19 August 2016
Rates & FX Market Update
ECB Minutes
Hinted Possible Policy Actions in September
Highlights
¨ Global
Markets: Investors continue to digest the relatively dovish FOMC minutes,
with DXY and UST yields declining overnight; UST curve bull steepened, with 2y
yields testing 0.7% once again. Fed’s Dudley did not make any new comments,
instead reinforcing the healthy US labour growth; we stay mild overweight
USTs. In the EU, minutes from the July ECB meeting revealed that policymakers
were prepared to undertake further measures should conditions fail to improve,
with Brexit remaining an unknown tail risk, although the bank is likely to
remain cautious to avoid “fostering undue market expectations” and a repeat
of Dec 2015. Overnight data continues to point towards disinflationary
risks, as headline CPI printed 0.2% y-o-y, in line with consensus; stay
mildly bearish EUR. GBP got a boost yesterday after July retail sales
spiked higher to 5.4% y-o-y (consensus and June: 3.9%), signaling no adverse
impact arising from Brexit, although we previously noted that consumer
confidence has tanked post-referendum; stay mildly bearish GBP.

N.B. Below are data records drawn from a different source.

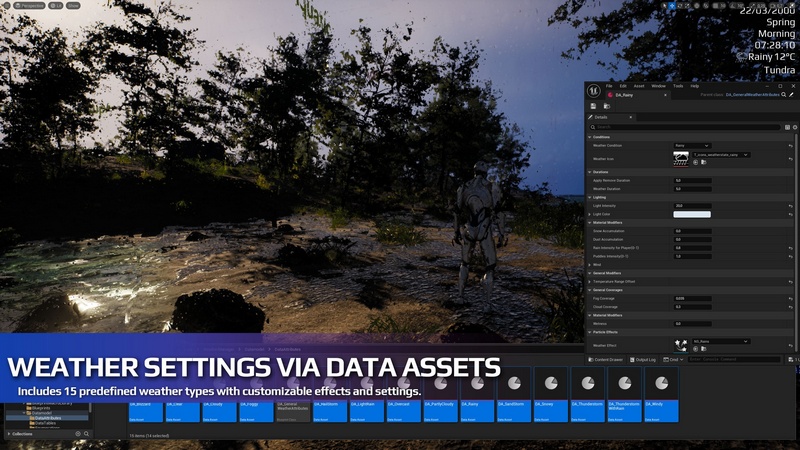The width and height of the screenshot is (800, 450).
Task: Open the Asset menu
Action: pos(640,86)
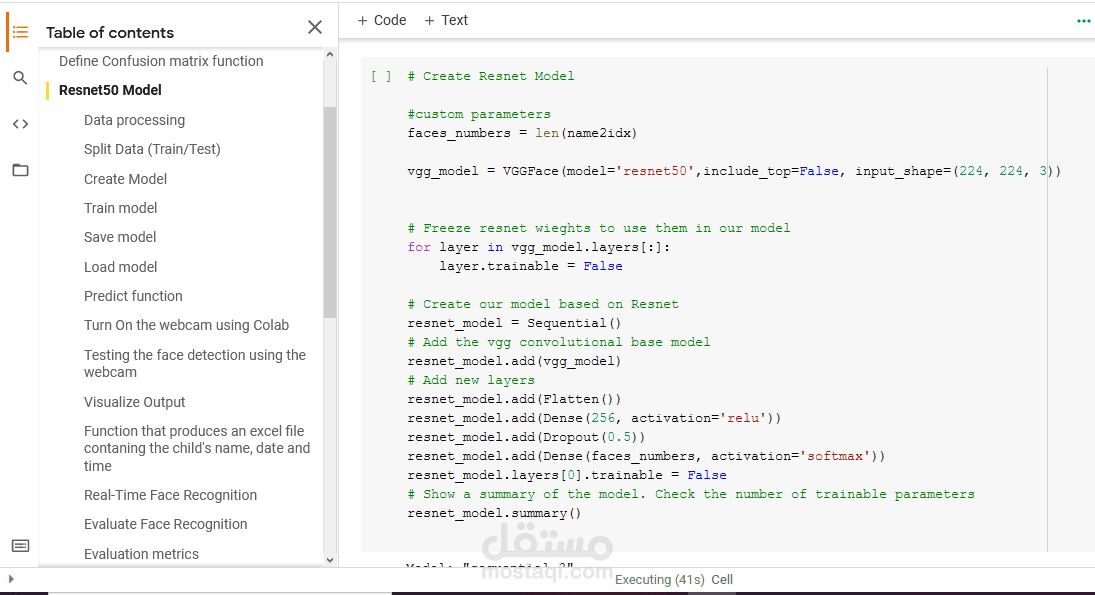Go to Resnet50 Model section
Viewport: 1095px width, 595px height.
pyautogui.click(x=110, y=90)
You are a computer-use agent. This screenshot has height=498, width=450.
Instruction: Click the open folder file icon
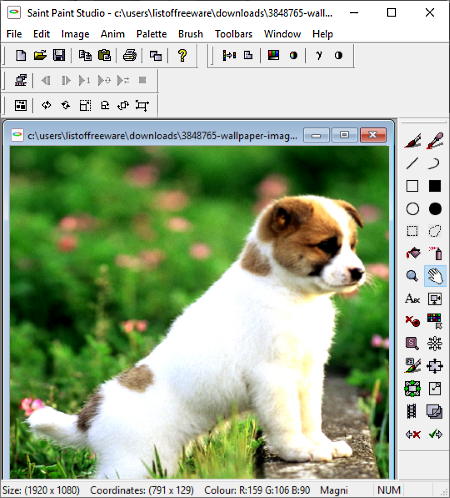click(x=40, y=55)
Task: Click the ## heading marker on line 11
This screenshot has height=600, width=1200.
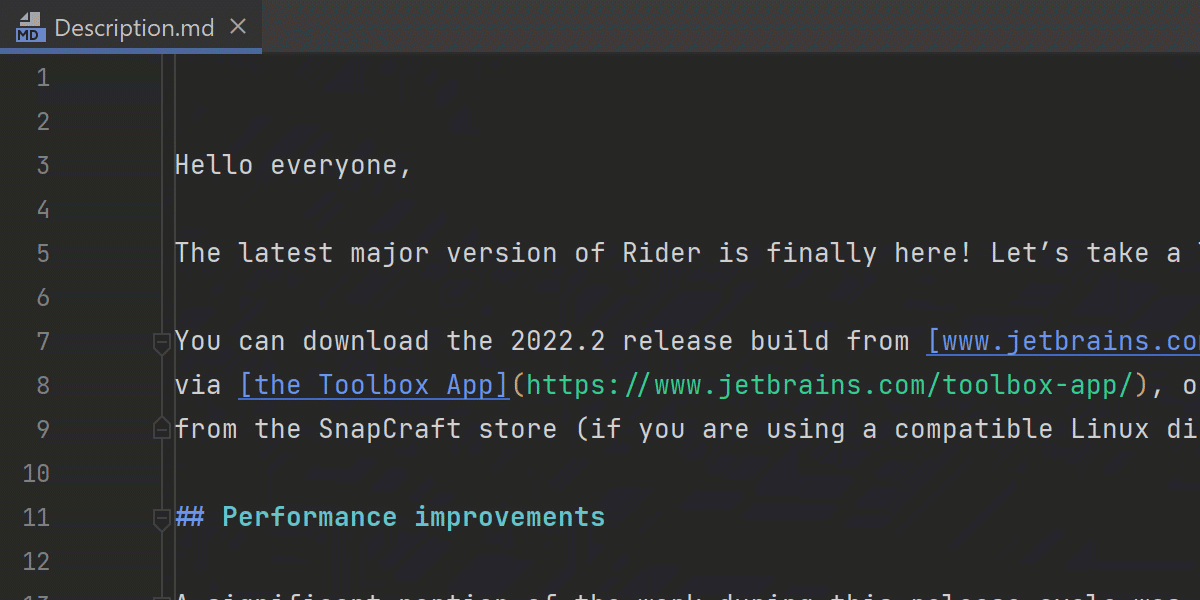Action: pos(190,517)
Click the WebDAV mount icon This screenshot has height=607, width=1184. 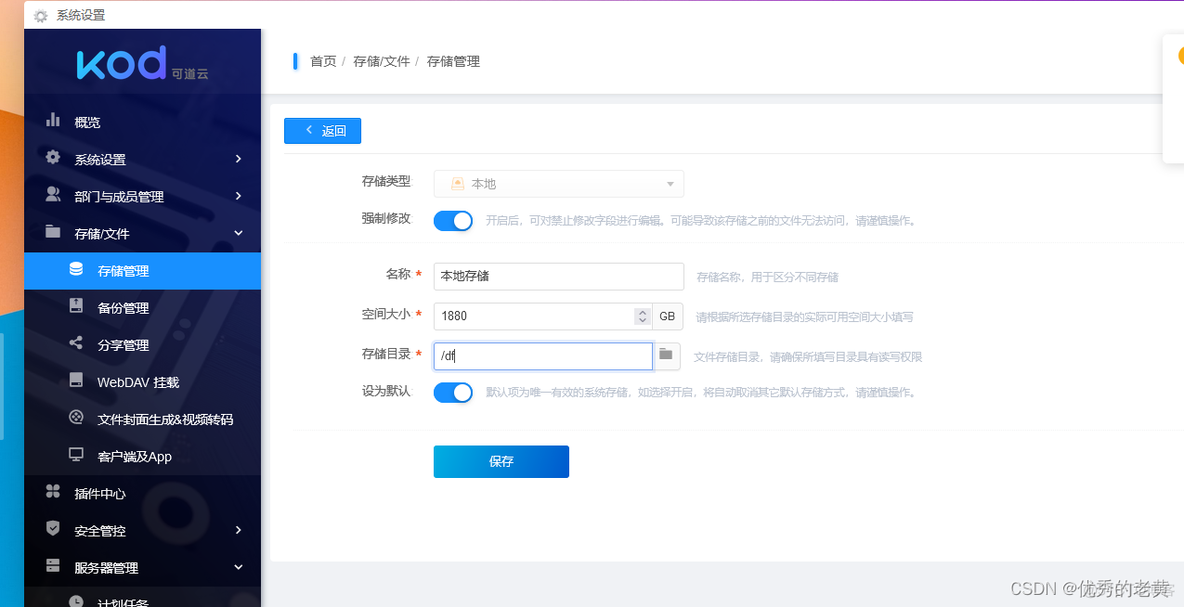[76, 381]
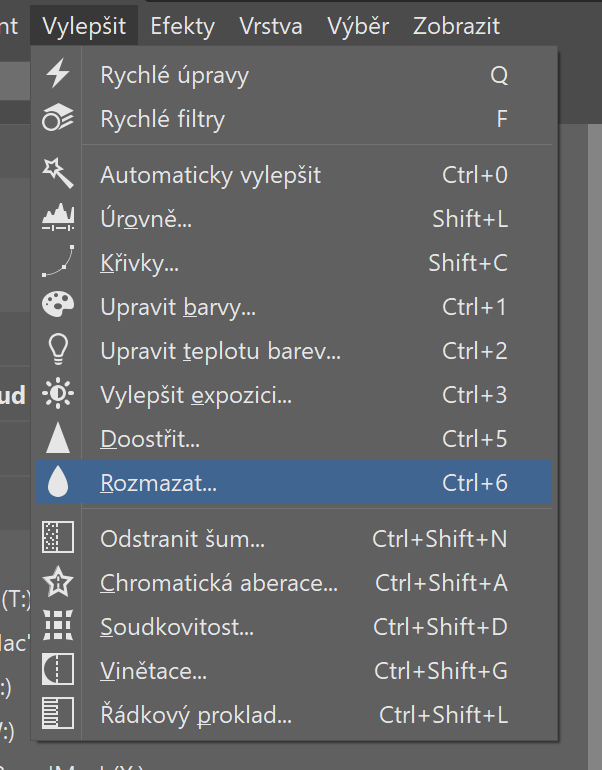The width and height of the screenshot is (602, 770).
Task: Click the star Chromatická aberace icon
Action: tap(59, 583)
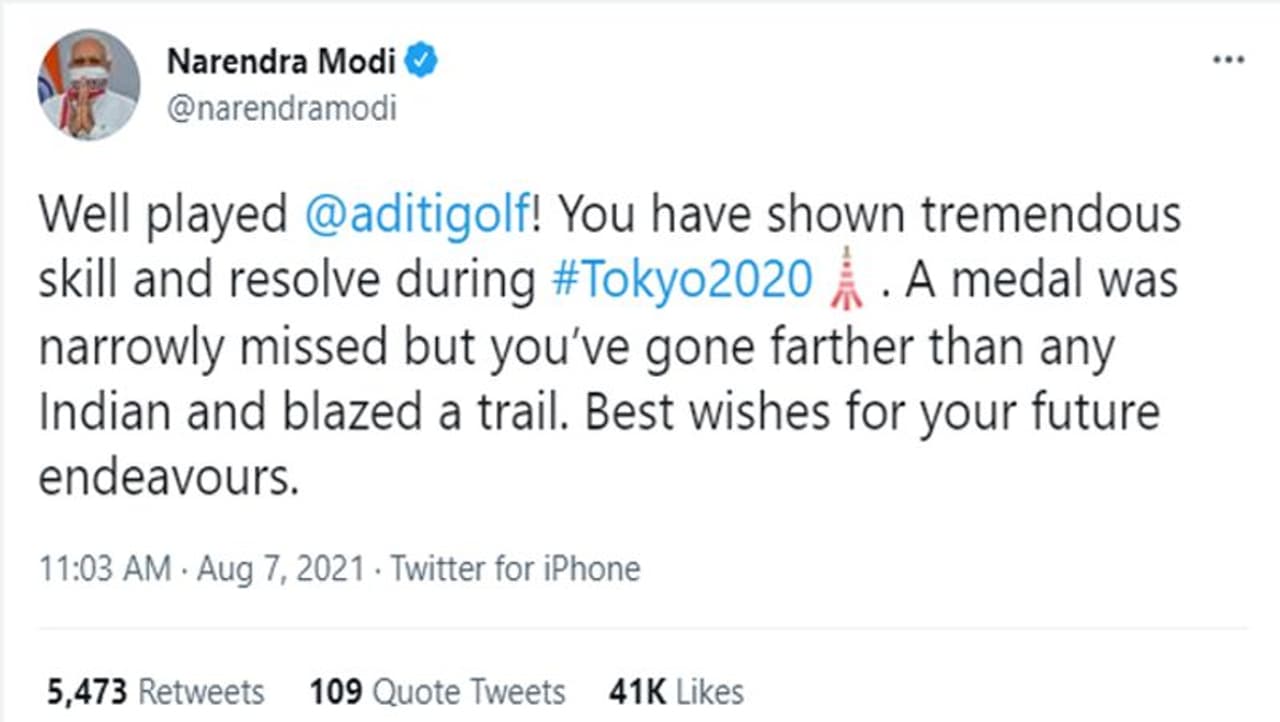Click the Narendra Modi display name
This screenshot has height=722, width=1280.
tap(281, 62)
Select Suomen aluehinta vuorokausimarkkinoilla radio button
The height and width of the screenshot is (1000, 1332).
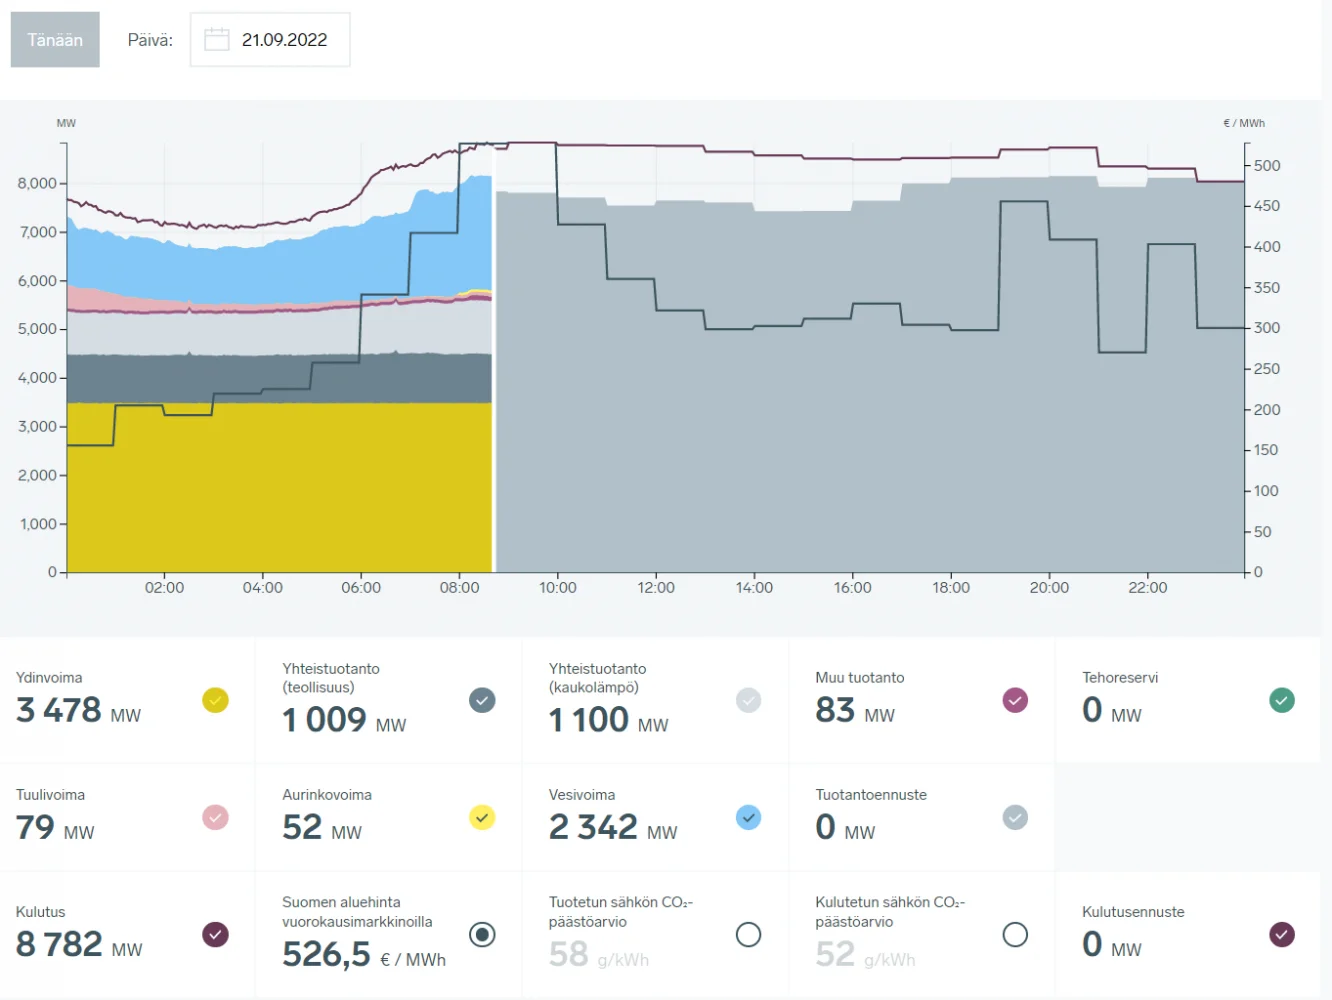click(482, 934)
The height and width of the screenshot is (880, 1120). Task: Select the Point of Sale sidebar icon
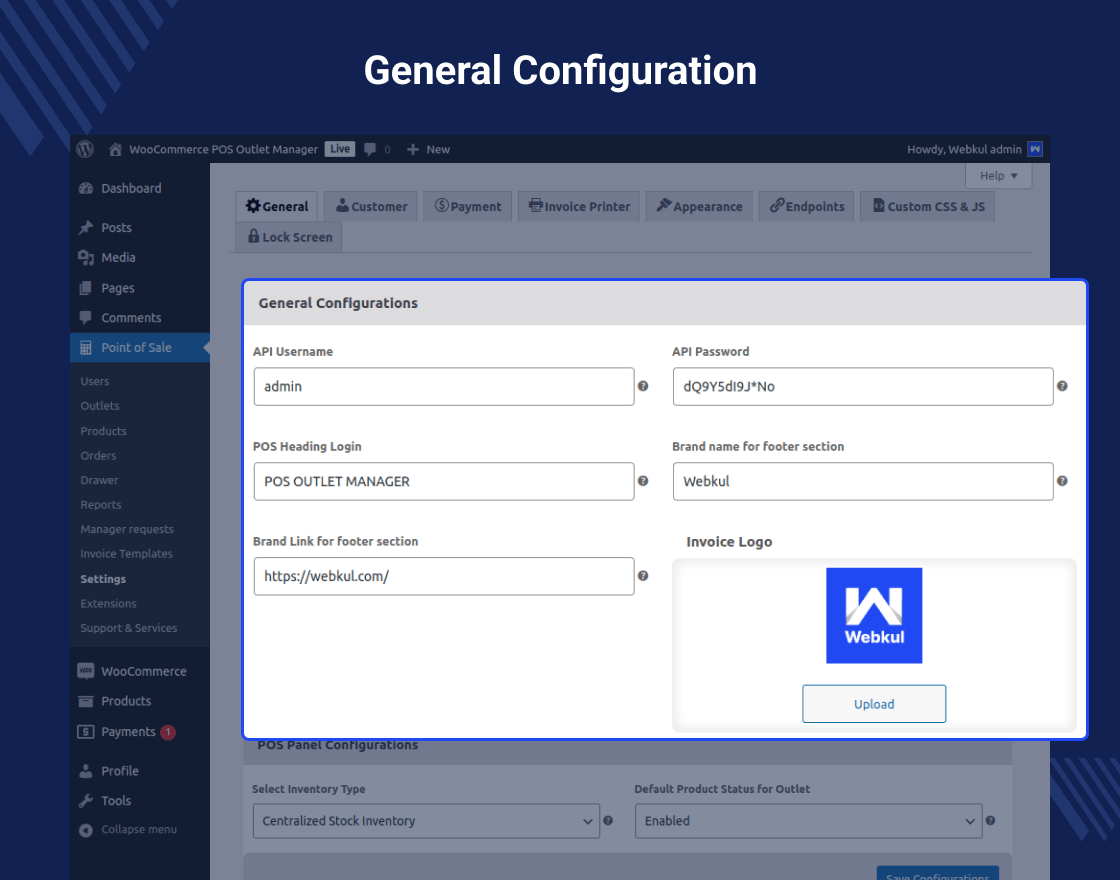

Elsewhere, AUD got a lift after stronger-than-expected labour data; July
unemployment rate ticked lower to 5.7% (Jun: 5.8%), while Australia added 26.2k
jobs (consensus: 10k); stay neutral AUD.
¨ AxJ
Markets: China property markets cooled marginally in August, adding to
wider concerns that another traditional Chinese growth driver is losing
traction. A CSJ commentary noted that China continues to face increasing
domestic pressures, which could underpin further monetary policy easing,
especially as its Asian peers remain dovish; stay constructive on
short-dated CGBs. In Malaysia, MYR continue to post solid overnight gains
(0.52% against USD) on higher oil prices, while Fitch affirmed Malaysia’s A-
credit rating and stable outlook, citing positive external fundamentals; stay
neutral MGS.
¨ USDIDR
fell 0.21% overnight to 13,120, while the pair has enjoyed relatively low
volatility in recent sessions on strong capital inflows and BI’s efforts to
rebuild its foreign reserves; 1m realised volatility stands at 4.28%, the
lowest since July 2015. We stay neutral towards IDR, with BI likely to
continue cushioning inflows over the near term to keep the currency conducive
after its c.11% gain against the USD since its Sep 2015 highs.